* Start Records supplied *

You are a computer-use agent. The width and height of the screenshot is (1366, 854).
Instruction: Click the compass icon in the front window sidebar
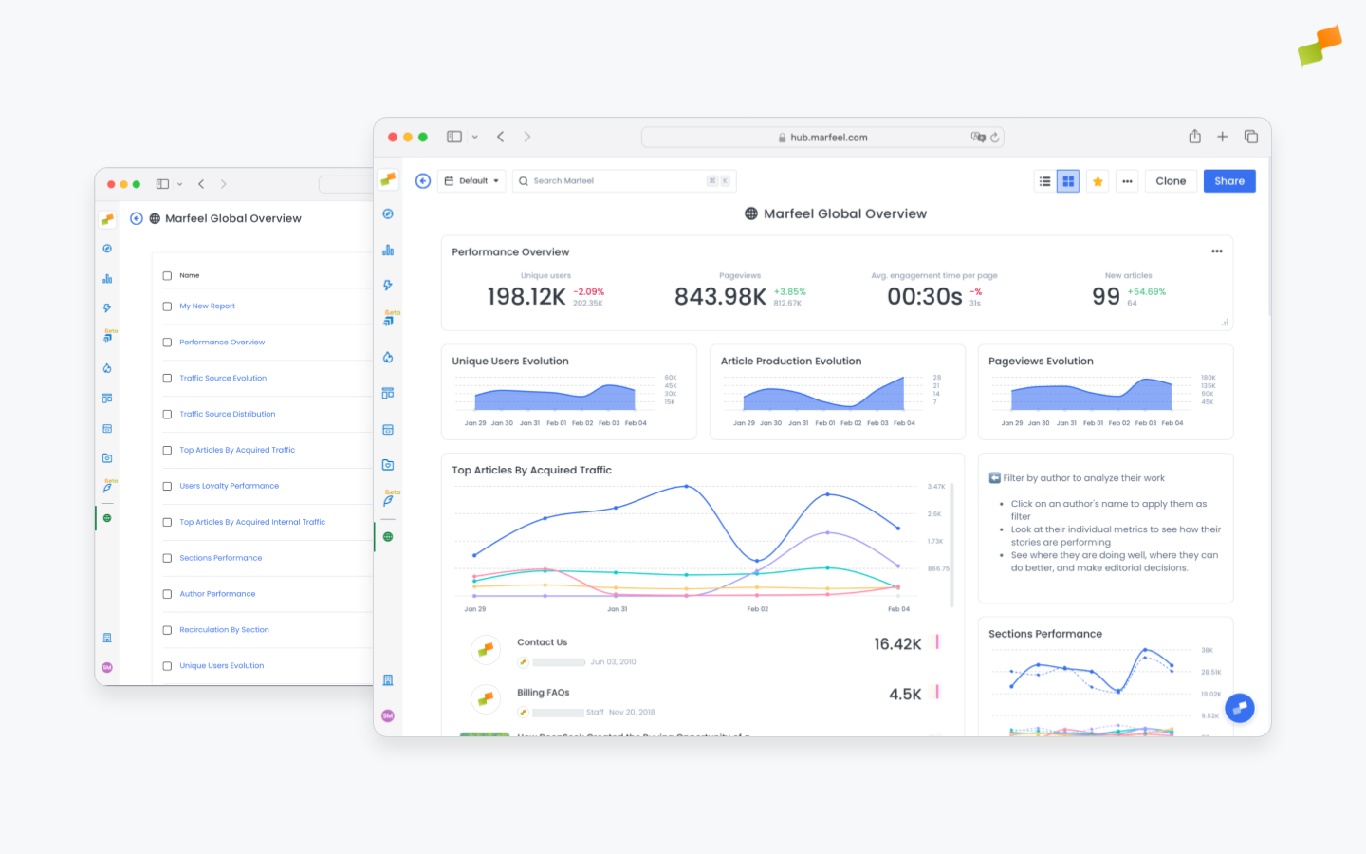[x=388, y=214]
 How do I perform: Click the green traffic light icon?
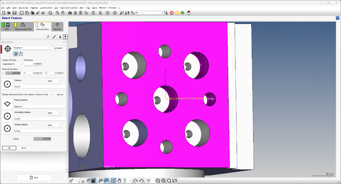(x=183, y=13)
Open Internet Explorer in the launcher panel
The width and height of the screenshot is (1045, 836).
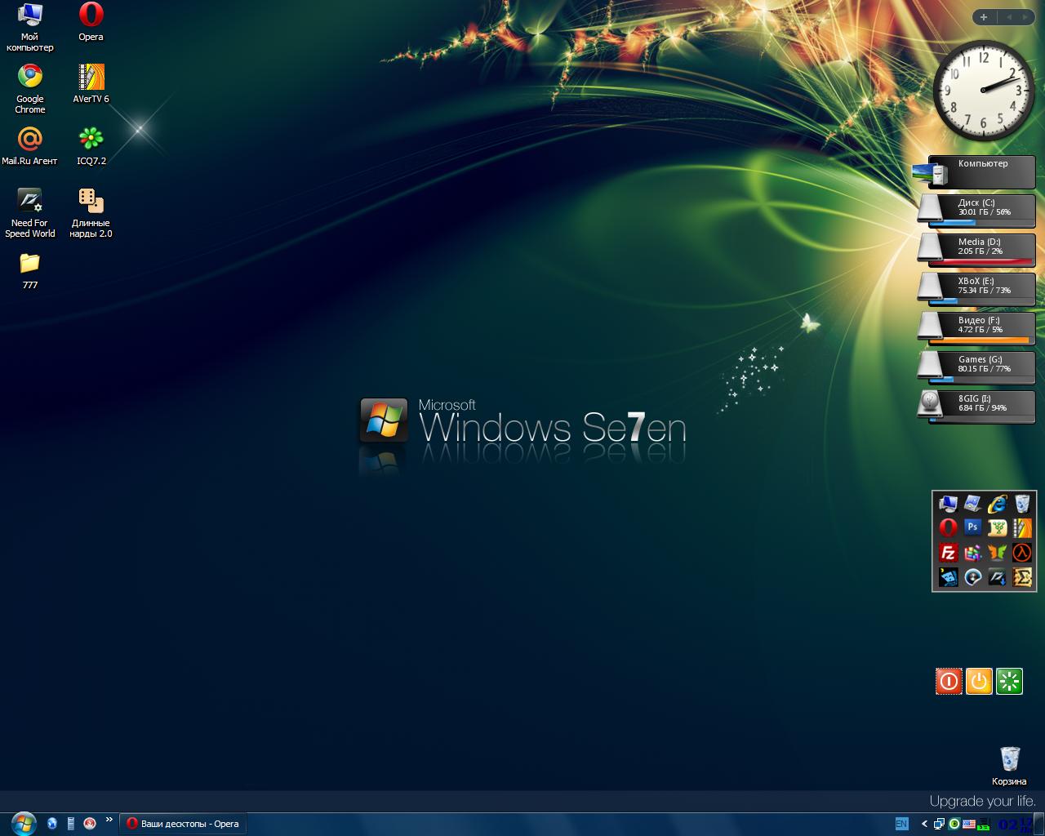997,504
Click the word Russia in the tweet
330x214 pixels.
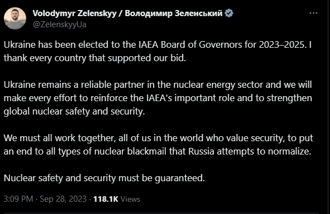(x=201, y=151)
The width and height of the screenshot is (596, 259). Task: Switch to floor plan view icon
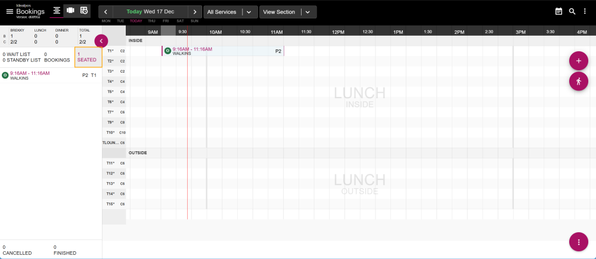70,11
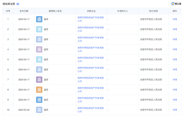
Task: Open the 淮南市 company link in row 3
Action: tap(90, 39)
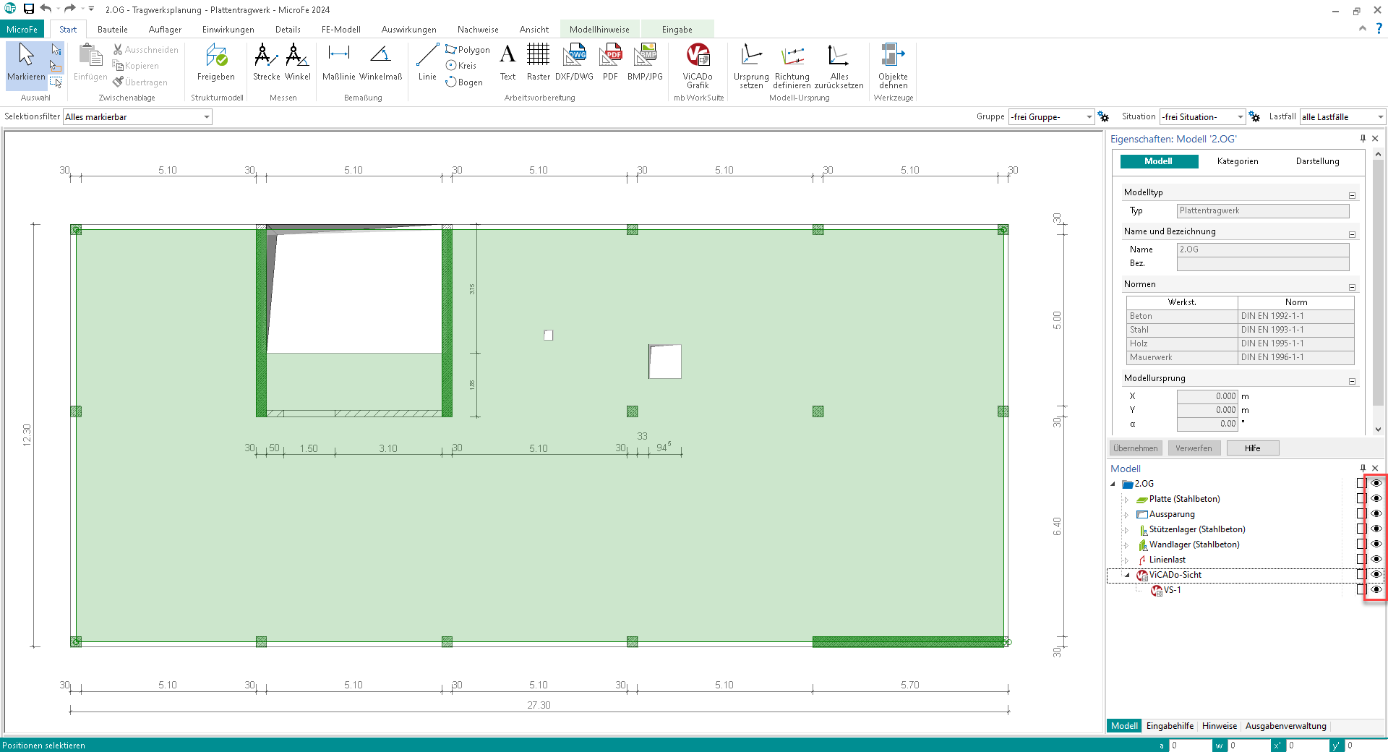The height and width of the screenshot is (752, 1388).
Task: Open the Lastfall dropdown
Action: click(1380, 117)
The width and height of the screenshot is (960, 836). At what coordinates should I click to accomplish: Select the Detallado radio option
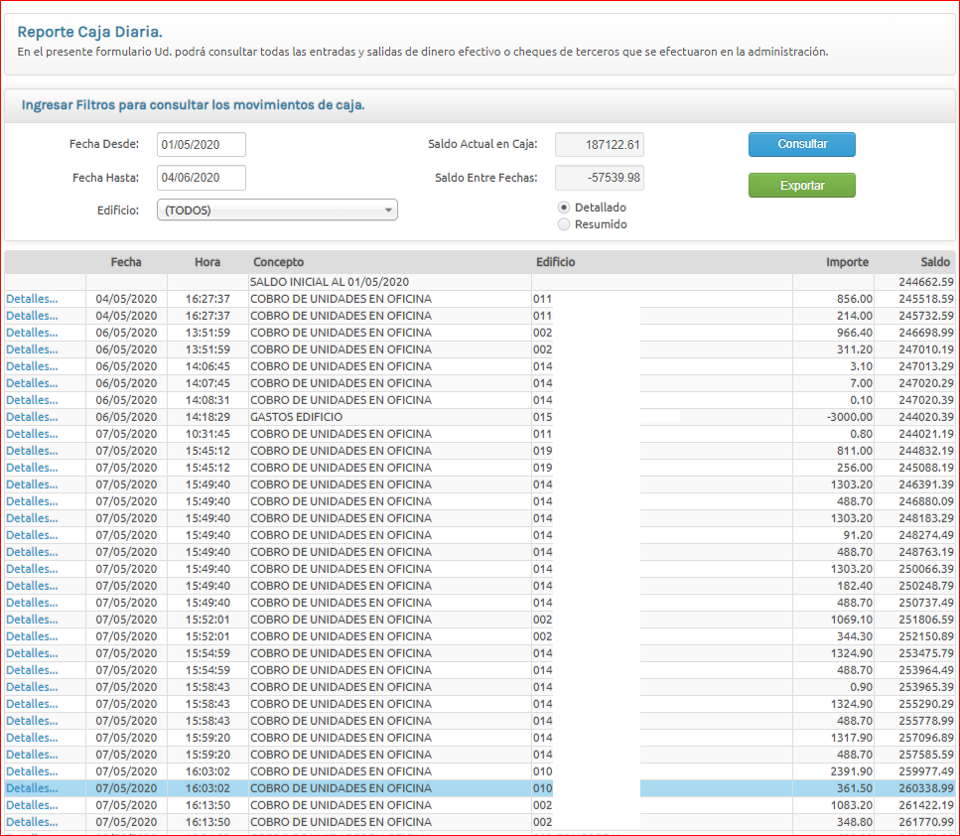[x=564, y=208]
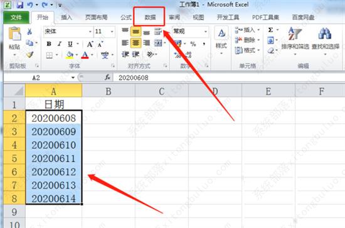Switch to the 数据 ribbon tab
This screenshot has height=228, width=345.
150,17
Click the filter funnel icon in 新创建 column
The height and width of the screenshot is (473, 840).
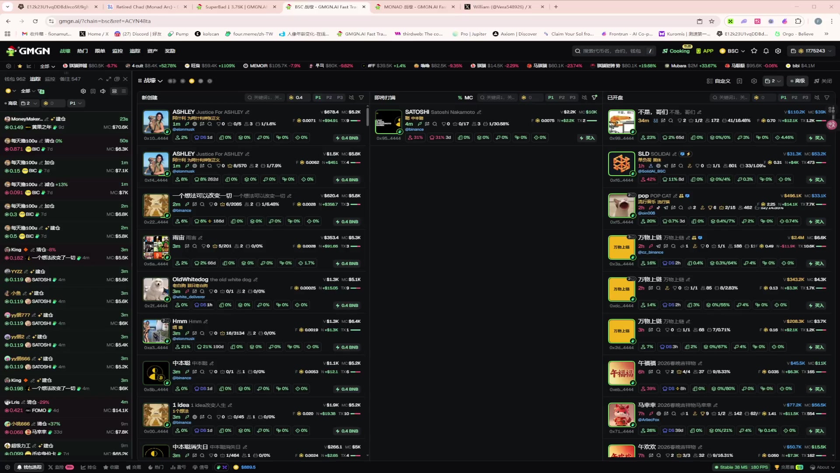361,98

* End Records supplied *

■ **Task goal**
Please write out again, word for word, the lines that open with the line containing "The width and height of the screenshot is (960, 836)." and run through the last line, both ends included. Leave the pictures out of your answer.

■ **Worked answer**
The width and height of the screenshot is (960, 836). At what coordinates should I click to accomplish: Select the Detallado radio option
[x=564, y=208]
Switch to the 数据 ribbon tab
This screenshot has height=228, width=345.
150,17
Click the filter funnel icon in 新创建 column
The height and width of the screenshot is (473, 840).
361,98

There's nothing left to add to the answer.